Ergenlik dönemi, bedensel ve ruhsal değişimlerin yoğunlaştığı, kişinin çocukluk sürecini arkasında bırakarak yetişkinliğe adım attığı oldukça kritik bir dönemdir. Kimliğin yapılandığı, bedensel ve hormonal değişimler ile birlikte duygusal dalgalanmaların ve çatışmaların çoğaldığı bu dönem – özellikle daha önceki gelişim süreçlerinde yaşanan olumsuzluklar da söz konusuysa – daha çatışmalı geçmekte, ergenin ve dolayısıyla ailenin oldukça zorlandığı bir süreç haline gelebilmektedir.

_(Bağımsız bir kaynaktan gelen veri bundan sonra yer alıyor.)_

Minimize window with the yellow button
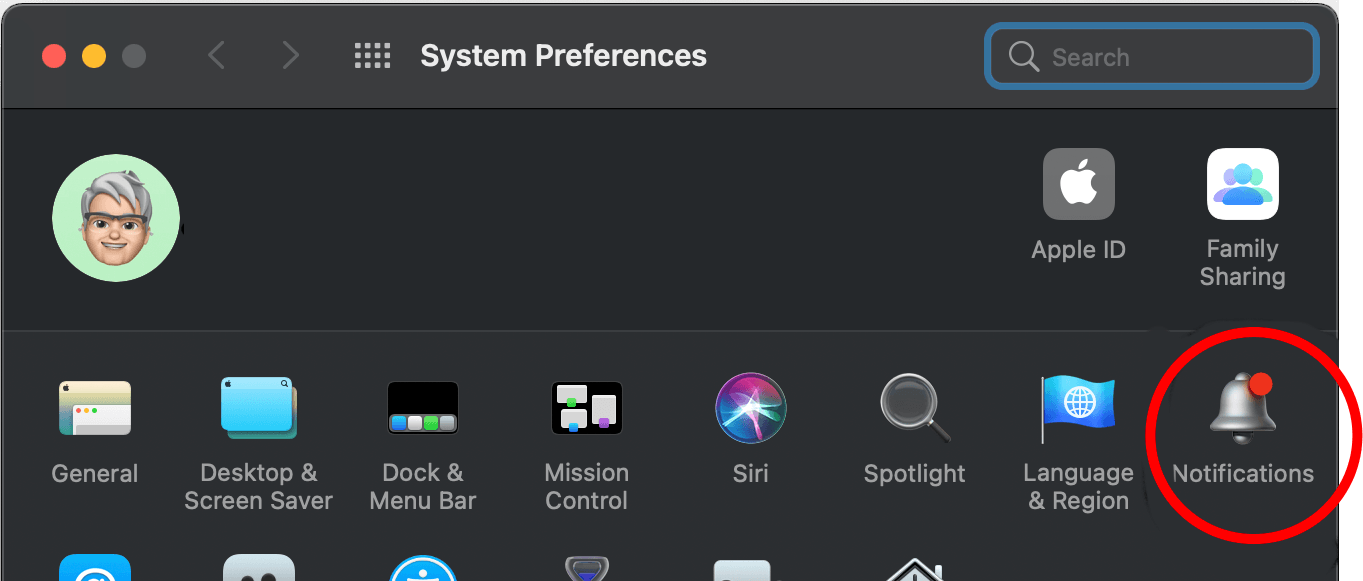 (x=94, y=56)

Kendini anlamaya çalışırken, anlaşılmaya da oldukça ihtiyaç duyan genç, içe dönüklük, yalnızlaşma, kaygı, özgüven kaybı, aile içi problemler, riskli davranışlara yönelme, öfke patlamaları, akademik zorlanmalar veya yoğun teknoloji kullanımı gibi durumlarla karşı karşıya kalabilir. Bu süreçte aileler de, çocuklarına ulaşmakta ve onlara hitap etmekte zorlanmakta ve endişelenmektedir.
Ergenlik sürecinde yapılan psikoterapi süreçlerinde, genci tanımak ve kendini tanımasına yardımcı olmak, problem çözme becerileri noktasında destek olmak ve benlik saygısını desteklemek esas alınır. Getirdiği sorunlar ele alınarak uygun yaklaşımlarla desteklenir ve yönlendirilir. Tüm bu süreçlerde, ergenle kurulan iletişim ve tutumlar noktasında aile ile sıkı bir işbirliği kurarak hareket edilir.

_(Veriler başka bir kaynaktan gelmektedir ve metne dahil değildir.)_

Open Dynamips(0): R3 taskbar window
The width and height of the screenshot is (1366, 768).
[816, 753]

Bireysel terapi, danışan ve danışman arasında gizlilik ilkelerine ve etik kurallara bağlı kalınarak yürütülür.
Seanslar danışanın ihtiyaçları, beklentileri ve hedeflerine göre şekillenir. İhtiyaç görülmesi durumunda psikiyatrist ile iş birliği içinde danışmanlık hizmeti verilebilmektedir.